Yudi dan anaknya menjadi salah satu dari sekian banyak orang yang mencicipi betapa buruknya jalanan pada Jumat malam tersebut. Karyawan swasta itu mulai menjumpai anomali tersebut sekitar pukul 19.30 WIB, kurang lebih 300 meter selepas ia memasuki gerbang tol Pondok Ranji ke arah Bumi Serpong Damai (BSD).
“Mulai dari situ sampai ke rest area tol BSD butuh waktu tempuh 2,5 jam,” sebutnya kepada reporter Tirto.
Padahal, kata Yudi, waktu tempuh dari Bintaro sektor 5 hingga ke rumahnya biasanya hanya memerlukan waktu sekitar 30 menit.
Karena ia sedang bersama dengan anaknya, Yudi tidak bisa berhenti berpikir bagaimana caranya agar dapat cepat keluar dari jebakan lalu lintas yang tengah menghimpitnya itu. “Kemanapun itu pokoknya keluar dari kemacetan,” kata Yudi sembari tersenyum.
Beruntung, Yudi mendapatkan informasi dari istrinya bahwa ada separator tol yang dibuka agar para pengemudi dapat berbalik arah dan terlepas dari jebakan tersebut. Info itu didapatkan istrinya dari rekannya yang berada dalam kemacetan yang sama, kendati sudah berada jauh di depannya.
“Tapi, waktu tempuh sejak dari dapat info itu sampai nemu titik separator yang dibuka kurang lebih 30 menit. Padahal, jaraknya enggak sampai 1 kilometer,” sebut dia. “Saya kemudian putar balik ke arah Jakarta, dan masuk lagi ke Bintaro Jaya lewat exit Viaduct, karena exit Pondok Aren juga stuck.”
Yudis dan anaknya akhirnya urung berkumpul lagi bersama sang istri di rumah.
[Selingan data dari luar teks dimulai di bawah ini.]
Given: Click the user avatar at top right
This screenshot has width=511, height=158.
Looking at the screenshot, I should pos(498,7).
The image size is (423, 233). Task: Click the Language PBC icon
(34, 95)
Lelah yang menghantamnya memaksa ia dan sang anak untuk beristirahat di Hotel Citra Dream Bintaro. “Jadi saya menempuh tiga jam dari Bintaro untuk kembali ke Bintaro lagi,” kata Yudi.
Mereka yang tiba di titik tol tersebut setelah Yudi mungkin mengalami nasib yang serupa. Dalam perjalanan baliknya ke Bintaro, Yudi melihat bahwa petugas tol sudah mengalihkan kendaraan agar keluar dari tol ke Bintaro Jaya. Tol ke arah BSD, kata dia, sudah ditutup.
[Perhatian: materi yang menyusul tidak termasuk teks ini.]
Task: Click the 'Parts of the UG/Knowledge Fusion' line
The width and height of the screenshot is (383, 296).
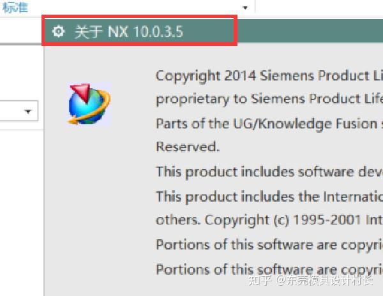Action: 268,123
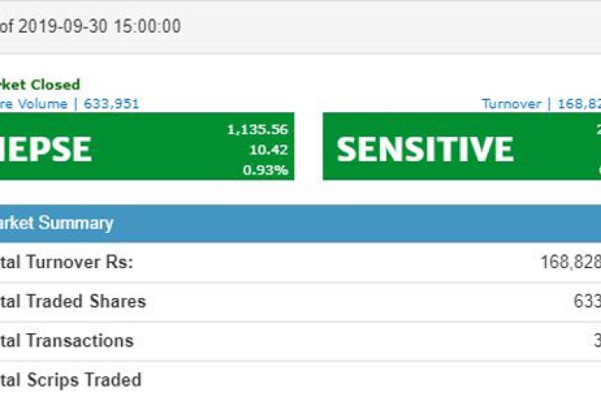Open the Turnover link above SENSITIVE
This screenshot has height=401, width=601.
click(x=511, y=104)
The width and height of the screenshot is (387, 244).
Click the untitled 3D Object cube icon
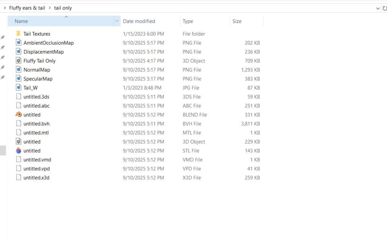pos(19,141)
Hujan yang lebat memang membuat sejumlah titik di Jakarta dan daerah sekitarnya terendam banjir. Tol Bintaro-Serpong adalah salah satunya. Titik kilometer 8.400 hingga 8.700, menurut laporan PT Jasa Marga, terendam banjir setinggi 40 sentimeter. Jalur tol dari arah Bintaro sampai Serpong pada Jumat malam tersebut sempat ditutup dan lalu lintas dialihkan.
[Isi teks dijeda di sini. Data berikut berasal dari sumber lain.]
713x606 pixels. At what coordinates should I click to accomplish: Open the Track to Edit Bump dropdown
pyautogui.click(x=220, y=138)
Polisi lalu lintas melalui akun Twiter resmi mereka juga mengimbau agar para pengguna kendaraan untuk tidak melintasi jalan tol itu. “20:54 #Banjir semakin meninggi di KM 8,400 s/d KM 8,700 Tol Bintaro-Serpong (dikedua arah), bagi kendaraan sejenis sedan dan minibus dihimbau tidak melintas,” twit akun resmi TMC Polda Metro Jaya, pada hari yang sama.
Situasi yang hampir sama berlaku pula untuk Bonaventura Pradipta (31 tahun). Rencananya untuk menonton film “The Avengers: End Game” bersama istrinya tepat waktu berantakan. Ia terpaksa membeli kembali tiket film tersebut pada waktu tayang yang lebih larut karena terjebak macet yang tidak biasa dalam perjalanannya menuju bioskop yang terletak di dekat rumahnya di BSD.
Ia dan istrinya sudah berusaha menghindari macet dan banjir dengan cara menghindari jalan tol. Sayangnya, rencananya tidak berjalan semulus yang diharapkan. Kemacetan nyatanya juga menghantam dirinya ketika melewati jalur yang dipilihkan oleh aplikasi Google Maps yang ia andalkan.
“Wah, tiga jam dari Lebak Bulus ke BSD ... [Rasanya] capek, pasrah dan lapar,” kata dia, sembari menambahkan bahwa perjalanan normal di Jumat malam hanya sekitar satu hingga satu setengah jam.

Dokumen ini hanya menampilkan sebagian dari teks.